Given problem: Report every line of the records below that contains the word "what", copying each such line in full.

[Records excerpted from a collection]
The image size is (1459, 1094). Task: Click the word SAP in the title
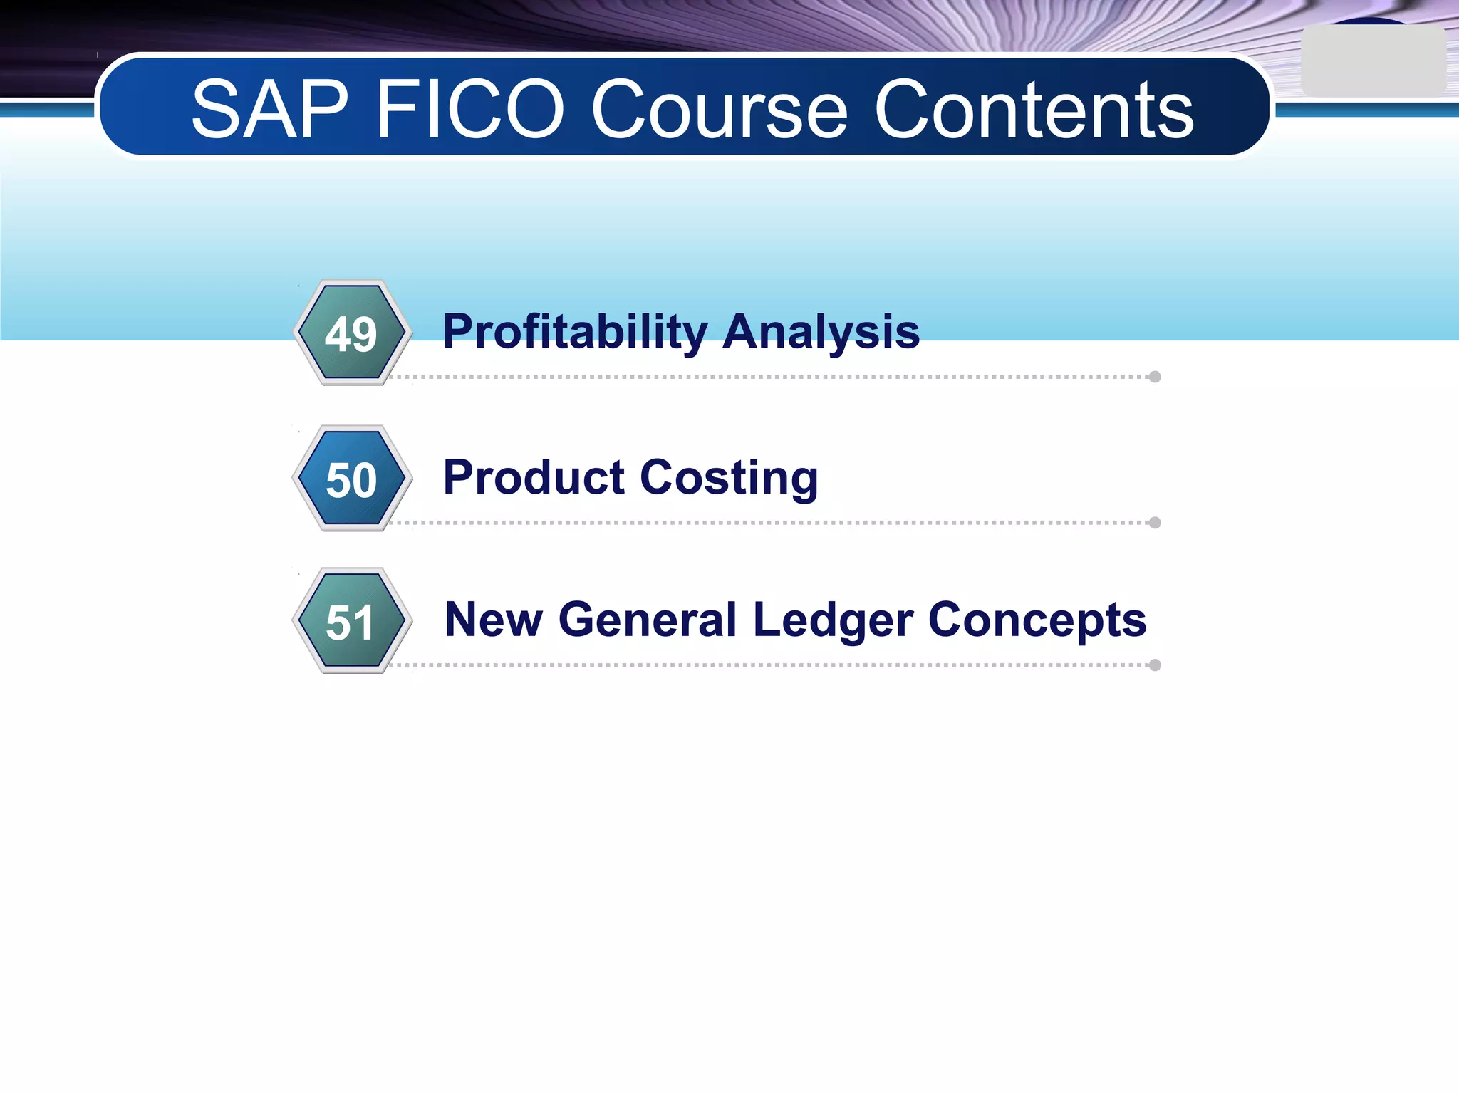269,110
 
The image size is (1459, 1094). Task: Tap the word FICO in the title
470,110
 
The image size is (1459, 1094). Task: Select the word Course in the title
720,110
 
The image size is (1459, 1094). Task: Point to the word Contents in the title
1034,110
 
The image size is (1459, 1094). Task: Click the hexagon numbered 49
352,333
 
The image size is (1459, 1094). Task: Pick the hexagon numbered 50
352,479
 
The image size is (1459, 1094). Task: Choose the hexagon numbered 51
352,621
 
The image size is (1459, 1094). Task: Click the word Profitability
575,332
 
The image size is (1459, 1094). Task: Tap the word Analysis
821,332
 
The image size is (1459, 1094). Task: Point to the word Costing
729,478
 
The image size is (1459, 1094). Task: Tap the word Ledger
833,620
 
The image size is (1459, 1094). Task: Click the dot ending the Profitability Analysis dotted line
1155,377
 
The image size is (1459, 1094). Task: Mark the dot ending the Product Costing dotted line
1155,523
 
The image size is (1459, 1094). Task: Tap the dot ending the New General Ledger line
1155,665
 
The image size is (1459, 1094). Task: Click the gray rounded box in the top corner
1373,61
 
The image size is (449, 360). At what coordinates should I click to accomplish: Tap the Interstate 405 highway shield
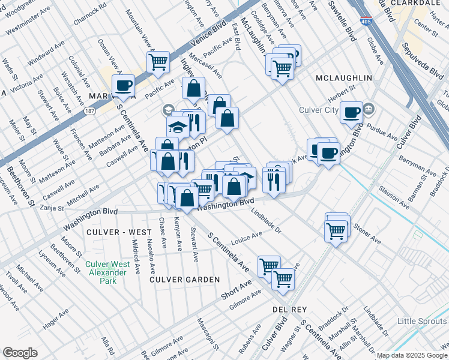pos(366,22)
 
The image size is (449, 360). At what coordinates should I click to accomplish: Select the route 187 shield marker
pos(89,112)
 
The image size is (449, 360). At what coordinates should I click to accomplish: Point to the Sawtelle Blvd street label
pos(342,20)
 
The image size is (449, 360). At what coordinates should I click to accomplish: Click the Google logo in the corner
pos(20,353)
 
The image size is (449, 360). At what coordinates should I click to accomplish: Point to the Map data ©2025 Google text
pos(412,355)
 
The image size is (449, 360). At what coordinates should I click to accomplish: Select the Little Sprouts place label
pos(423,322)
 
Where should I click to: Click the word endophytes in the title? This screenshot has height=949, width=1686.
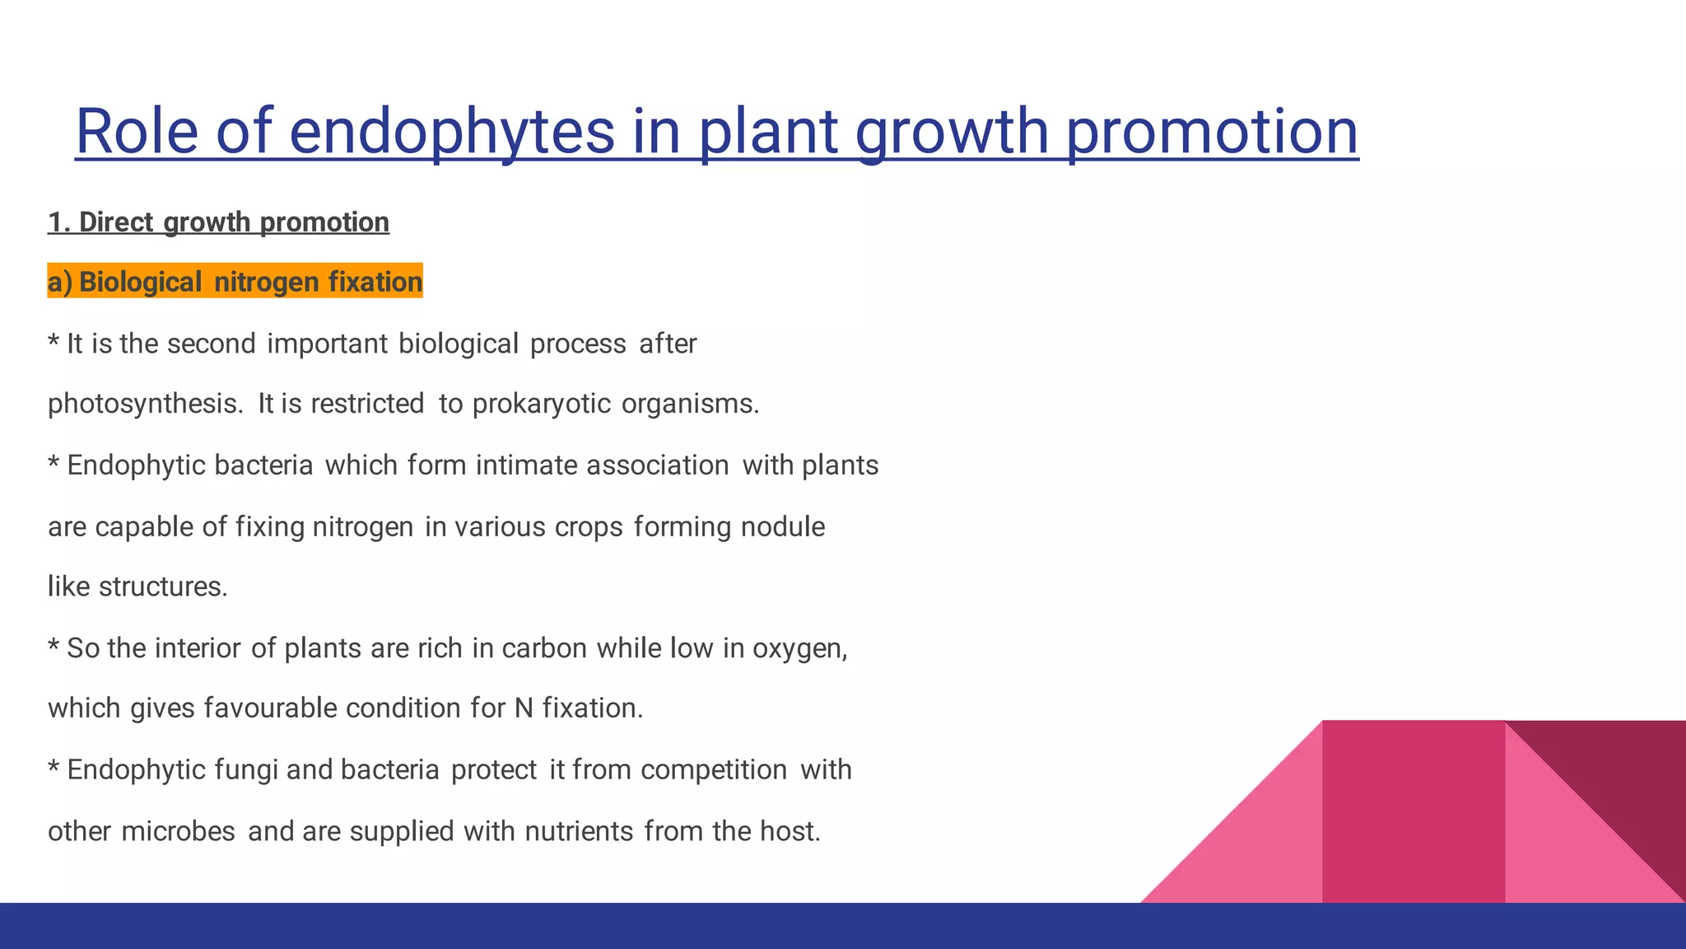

The reply:
The image size is (449, 360). At what coordinates should I click to accomplish: Tap the Interstate 405 highway shield
The image size is (449, 360). At what coordinates should I click to accomplish: Select the route 187 shield marker
The image size is (449, 360). At what coordinates should I click to accomplish: Point to the Sawtelle Blvd street label
The image size is (449, 360). At what coordinates should I click to accomplish: Click the Google logo in the corner
The image size is (449, 360). At what coordinates should I click to accomplish: Point to the Map data ©2025 Google text
The image size is (449, 360). At what coordinates should I click to accomplish: Select the Little Sprouts place label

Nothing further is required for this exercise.